The book covers every stage of a high caste woman’s life, beginning with childhood, stating a woman’s place in religion and society so that Ramabai’s comments can be given a clear context and ending with an appeal for the betterment of women’s lives through the creation of an institution where high caste widows could be educated and cared for and taught to be independent – this she points out in an earlier chapter is against Manu’s laws, since women ‘are never fit for independence’.
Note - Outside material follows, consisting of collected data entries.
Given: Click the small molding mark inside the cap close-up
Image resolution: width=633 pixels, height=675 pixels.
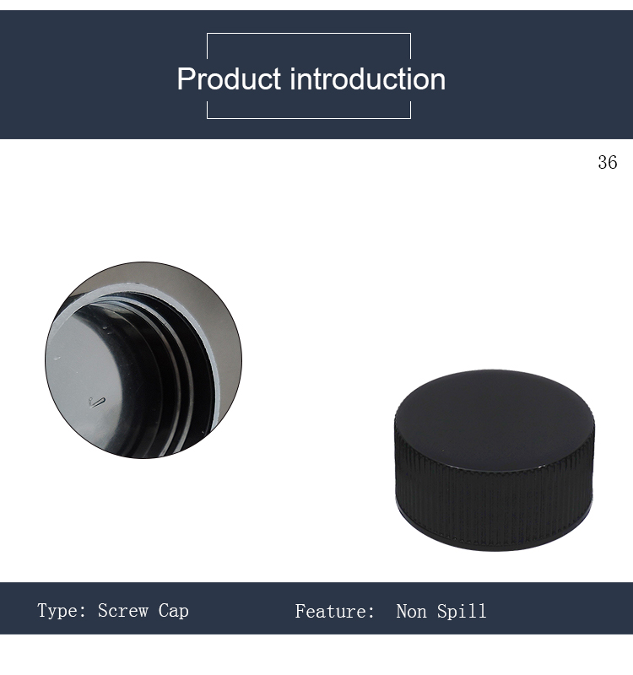Looking at the screenshot, I should click(x=96, y=402).
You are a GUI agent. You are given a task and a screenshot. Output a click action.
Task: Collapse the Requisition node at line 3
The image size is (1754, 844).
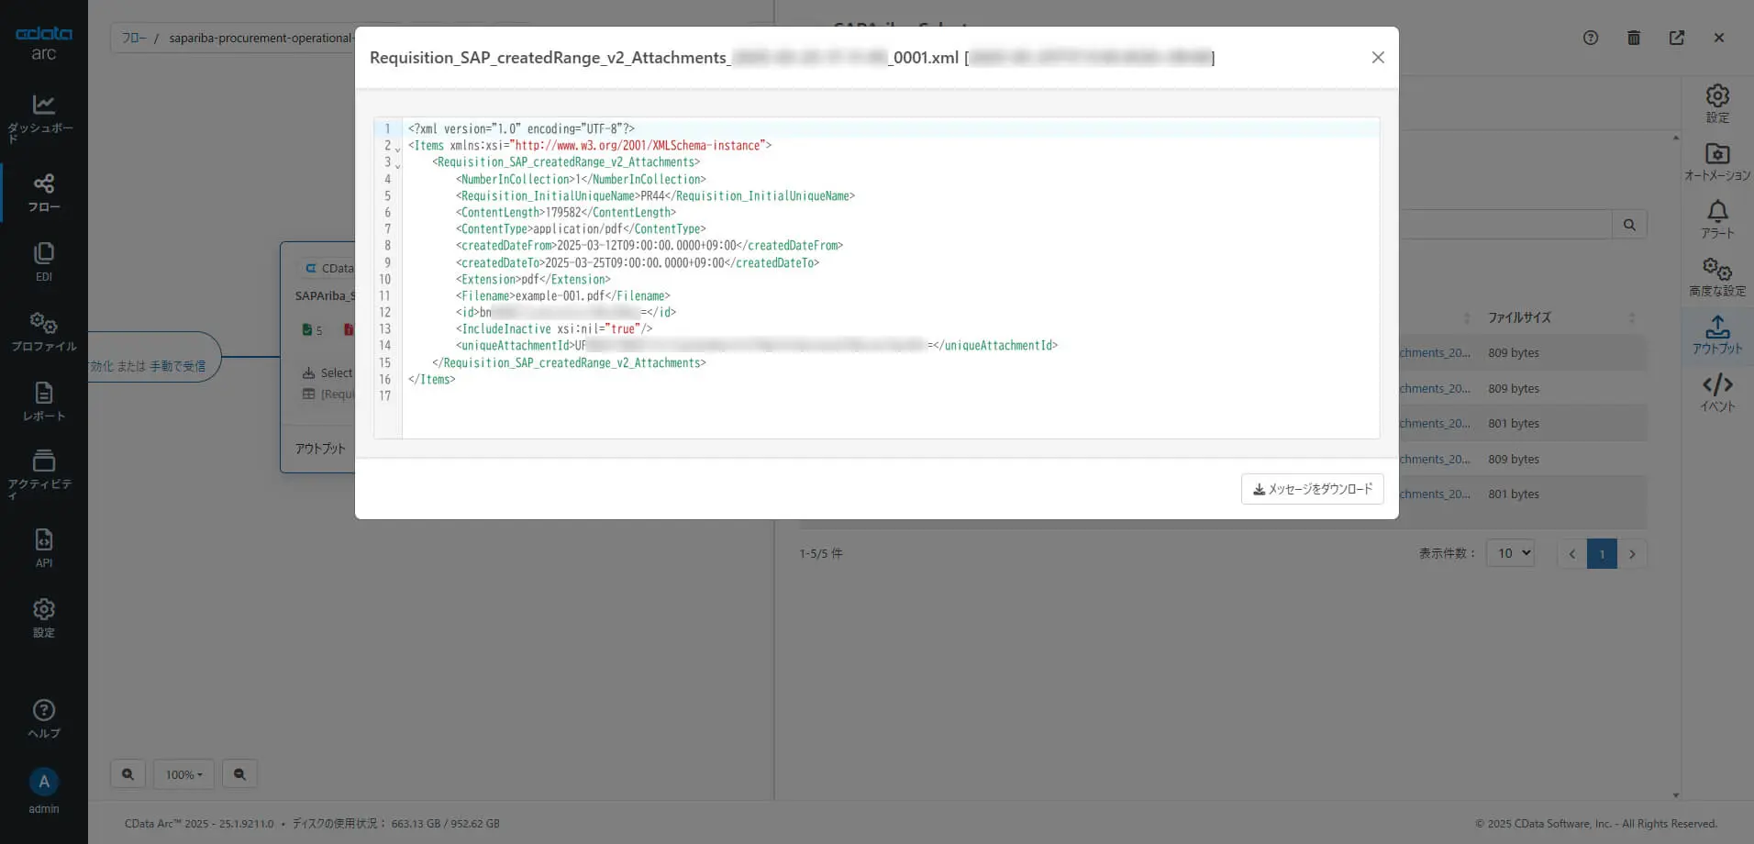pos(397,165)
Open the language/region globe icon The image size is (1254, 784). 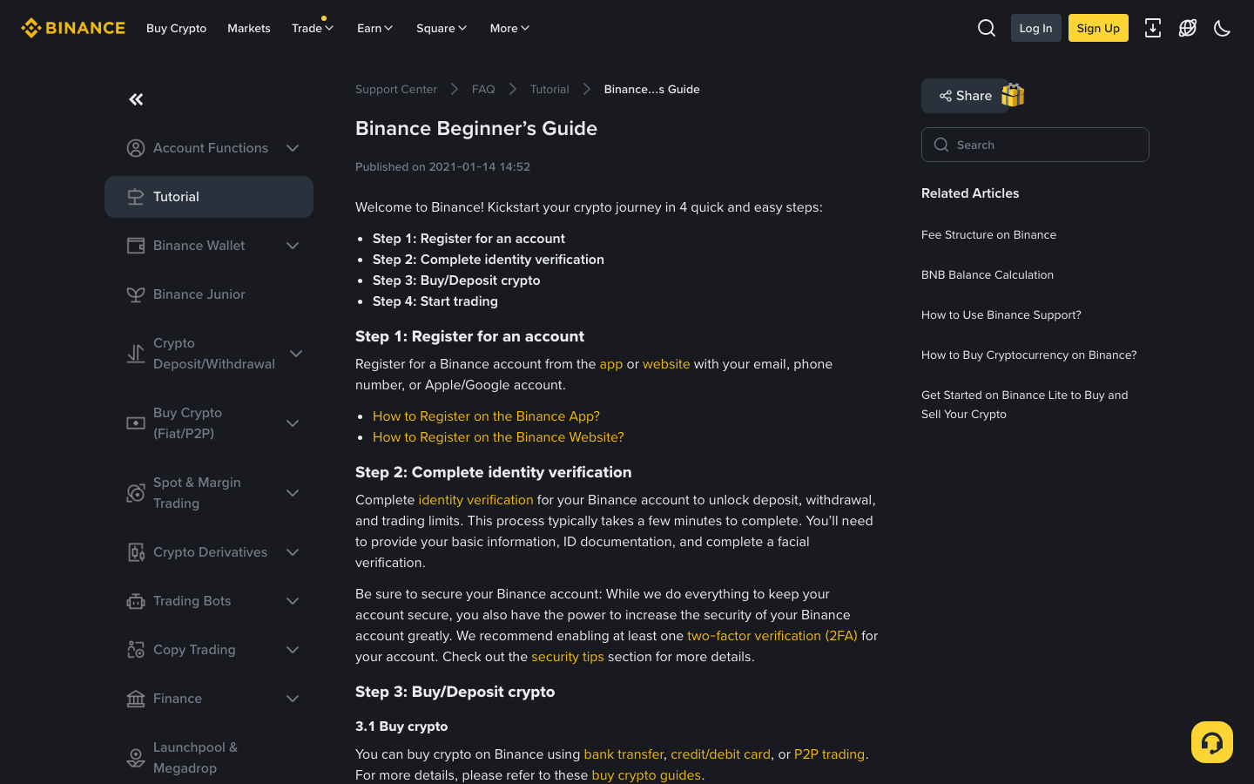click(1187, 28)
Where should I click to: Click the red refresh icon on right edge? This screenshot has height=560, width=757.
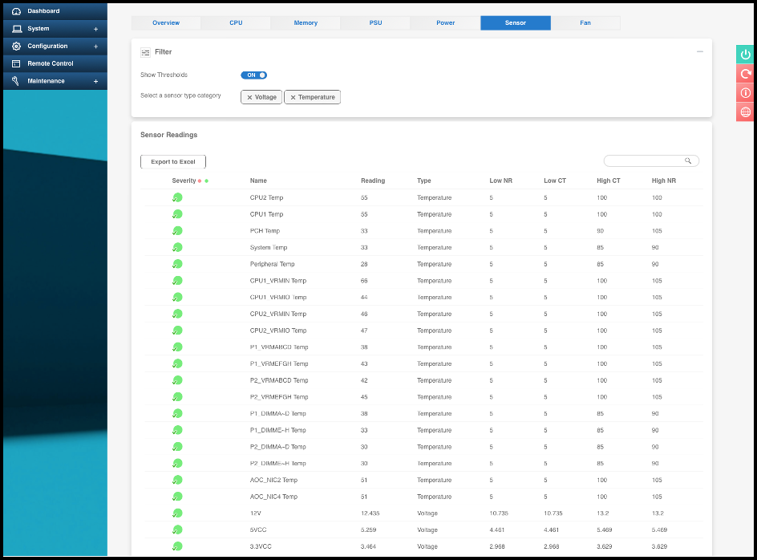point(746,74)
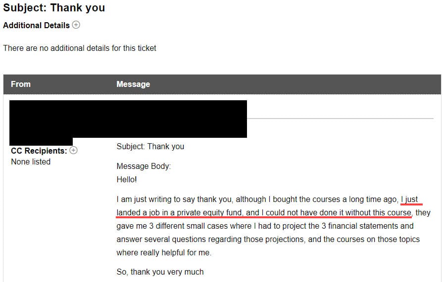This screenshot has width=443, height=282.
Task: Select the 'CC Recipients:' label
Action: point(39,151)
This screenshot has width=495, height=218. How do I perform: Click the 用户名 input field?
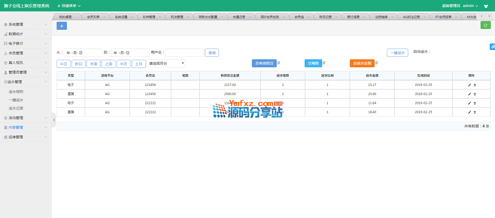(x=184, y=53)
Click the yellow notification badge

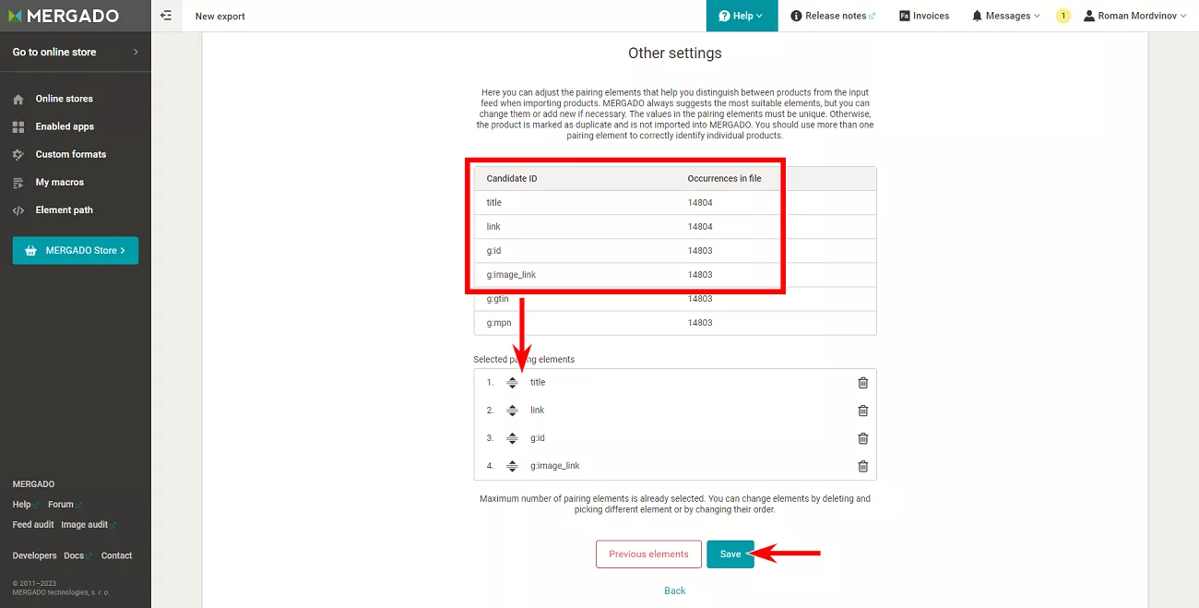[1063, 16]
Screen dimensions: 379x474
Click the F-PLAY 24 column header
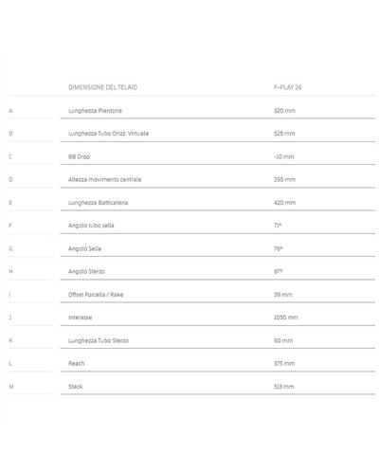click(287, 87)
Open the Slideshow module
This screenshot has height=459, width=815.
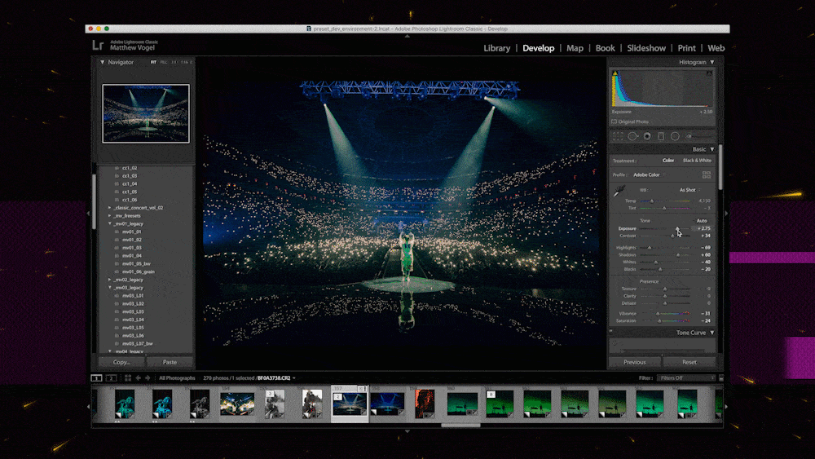(x=645, y=48)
Women, Ramabai writes, are chattels, as much part of the household as livestock. They are forbidden access to any kind of learning and are kept happy with ornaments and ‘dainty food together with an occasional bow’. Girl children are happy to get married young because they mistake their wedding finery and food for sudden welcome ‘cosseting’. And then of course there is ‘the worst and most dreaded period of a high caste woman’s life. Throughout India, widowhood is regarded as the punishment for a horrible crime or crimes committed by the woman in her former existence upon earth.’ And Sati, according to Ramabai, was introduced by a callous changing of a Vedic verse by the Brahmins.

Ramabai does not launch into any kind of rant against society. Very logically she points out that women by being unwilling to learn and giving in to slavery will in no way be capable of producing children who will do the nation proud. The sons of such mothers will only learn ‘fault-finding with neighbors, bitter feelings towards tyrant relatives expressed in words and actions, selfish interest in personal and family affairs’ since that is the only thing that high caste women confined to purdah are allowed to dabble in.

If society is to progress, women must be allowed to progress since pre natal influences on a unborn child are strong and a mother deprived of fresh air by being confined to purdah will not be able to produce a strong healthy child, whether male or female. ‘Moreover the Hindu woman’s ignorance prevents liberal-minded and progressive men from making necessary and important changes in the manners and habits of the household’.

Her solution to the problems she had enumerated is education, self reliance and ‘native women teachers’ – because American and English missionaries, while dedicated, are only capable of communicating in English.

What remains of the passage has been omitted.